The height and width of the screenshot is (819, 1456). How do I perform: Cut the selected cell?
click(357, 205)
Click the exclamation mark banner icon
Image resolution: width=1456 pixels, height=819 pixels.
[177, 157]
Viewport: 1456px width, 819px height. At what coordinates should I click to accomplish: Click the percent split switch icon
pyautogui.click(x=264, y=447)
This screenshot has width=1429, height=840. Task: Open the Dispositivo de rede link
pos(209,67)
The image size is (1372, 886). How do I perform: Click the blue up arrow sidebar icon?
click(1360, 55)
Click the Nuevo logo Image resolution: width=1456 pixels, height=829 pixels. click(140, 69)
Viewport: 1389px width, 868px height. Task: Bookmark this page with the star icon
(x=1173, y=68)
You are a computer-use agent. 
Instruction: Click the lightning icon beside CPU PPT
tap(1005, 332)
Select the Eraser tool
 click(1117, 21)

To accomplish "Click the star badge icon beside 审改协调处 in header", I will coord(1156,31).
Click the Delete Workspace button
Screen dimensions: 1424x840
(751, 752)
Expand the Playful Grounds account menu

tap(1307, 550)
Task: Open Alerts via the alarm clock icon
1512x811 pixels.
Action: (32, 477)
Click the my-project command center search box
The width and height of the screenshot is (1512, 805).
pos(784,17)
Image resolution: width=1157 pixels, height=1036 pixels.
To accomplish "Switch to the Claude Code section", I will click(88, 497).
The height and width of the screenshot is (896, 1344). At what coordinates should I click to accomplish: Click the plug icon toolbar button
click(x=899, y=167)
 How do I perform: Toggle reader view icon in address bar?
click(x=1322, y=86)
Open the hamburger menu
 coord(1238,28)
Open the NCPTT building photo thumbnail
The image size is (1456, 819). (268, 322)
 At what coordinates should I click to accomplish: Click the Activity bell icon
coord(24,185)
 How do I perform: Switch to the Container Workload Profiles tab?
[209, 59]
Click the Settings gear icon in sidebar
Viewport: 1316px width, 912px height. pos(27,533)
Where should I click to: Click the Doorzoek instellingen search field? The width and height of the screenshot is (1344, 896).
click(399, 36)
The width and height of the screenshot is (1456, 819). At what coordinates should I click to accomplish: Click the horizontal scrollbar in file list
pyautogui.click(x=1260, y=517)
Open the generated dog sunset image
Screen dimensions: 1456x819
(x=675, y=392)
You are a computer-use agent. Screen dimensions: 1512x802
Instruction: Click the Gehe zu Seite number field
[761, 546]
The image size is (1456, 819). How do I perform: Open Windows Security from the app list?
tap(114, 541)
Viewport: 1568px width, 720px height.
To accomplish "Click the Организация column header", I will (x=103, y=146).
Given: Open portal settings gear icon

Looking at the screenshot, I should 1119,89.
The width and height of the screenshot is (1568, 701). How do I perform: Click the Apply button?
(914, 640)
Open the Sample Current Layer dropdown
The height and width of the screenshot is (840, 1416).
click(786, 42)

#### Work instruction
Retype the listing above, exactly and in full.

#### Solution to this task
The height and width of the screenshot is (819, 1456). How do I perform: Cut the selected cell?
click(357, 205)
Click the exclamation mark banner icon
Image resolution: width=1456 pixels, height=819 pixels.
[177, 157]
Viewport: 1456px width, 819px height. At what coordinates should I click to accomplish: Click the percent split switch icon
pyautogui.click(x=264, y=447)
This screenshot has width=1429, height=840. Task: Open the Dispositivo de rede link
pos(209,67)
The image size is (1372, 886). How do I perform: Click the blue up arrow sidebar icon?
click(1360, 55)
Click the Nuevo logo Image resolution: width=1456 pixels, height=829 pixels. click(140, 69)
Viewport: 1389px width, 868px height. Task: Bookmark this page with the star icon
(x=1173, y=68)
You are a computer-use agent. 
Instruction: Click the lightning icon beside CPU PPT
tap(1005, 332)
Select the Eraser tool
 click(1117, 21)

To accomplish "Click the star badge icon beside 审改协调处 in header", I will coord(1156,31).
Click the Delete Workspace button
Screen dimensions: 1424x840
(751, 752)
Expand the Playful Grounds account menu

tap(1307, 550)
Task: Open Alerts via the alarm clock icon
1512x811 pixels.
Action: (32, 477)
Click the my-project command center search box
The width and height of the screenshot is (1512, 805).
pos(784,17)
Image resolution: width=1157 pixels, height=1036 pixels.
To accomplish "Switch to the Claude Code section", I will click(88, 497).
The height and width of the screenshot is (896, 1344). At what coordinates should I click to accomplish: Click the plug icon toolbar button
click(x=899, y=167)
 How do I perform: Toggle reader view icon in address bar?
click(x=1322, y=86)
Open the hamburger menu
 coord(1238,28)
Open the NCPTT building photo thumbnail
The image size is (1456, 819). (268, 322)
 At what coordinates should I click to accomplish: Click the Activity bell icon
coord(24,185)
 How do I perform: Switch to the Container Workload Profiles tab?
[209, 59]
Click the Settings gear icon in sidebar
Viewport: 1316px width, 912px height. pos(27,533)
Where should I click to: Click the Doorzoek instellingen search field? The width and height of the screenshot is (1344, 896).
click(399, 36)
The width and height of the screenshot is (1456, 819). At what coordinates should I click to accomplish: Click the horizontal scrollbar in file list
pyautogui.click(x=1260, y=517)
Open the generated dog sunset image
Screen dimensions: 1456x819
(x=675, y=392)
You are a computer-use agent. Screen dimensions: 1512x802
Instruction: Click the Gehe zu Seite number field
[761, 546]
The image size is (1456, 819). How do I perform: Open Windows Security from the app list?
tap(114, 541)
Viewport: 1568px width, 720px height.
To accomplish "Click the Организация column header", I will (x=103, y=146).
Given: Open portal settings gear icon

Looking at the screenshot, I should 1119,89.
The width and height of the screenshot is (1568, 701). How do I perform: Click the Apply button?
(914, 640)
Open the Sample Current Layer dropdown
The height and width of the screenshot is (840, 1416).
click(786, 42)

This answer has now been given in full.